▶ _PROBLEM TO WORK ON_:
Rewrite the listing below, replacing "review title" with "review heading" and leaving every other character as it is.

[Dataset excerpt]
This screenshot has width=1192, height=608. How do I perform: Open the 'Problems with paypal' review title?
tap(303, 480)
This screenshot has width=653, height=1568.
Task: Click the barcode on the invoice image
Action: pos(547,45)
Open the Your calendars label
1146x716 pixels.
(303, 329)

▶ _RESULT_:
This screenshot has width=1192, height=608. How do I perform: Open the 'Problems with paypal' review heading?
tap(303, 480)
This screenshot has width=653, height=1568.
Task: Click the barcode on the invoice image
Action: pos(547,45)
Open the Your calendars label
1146x716 pixels.
(303, 329)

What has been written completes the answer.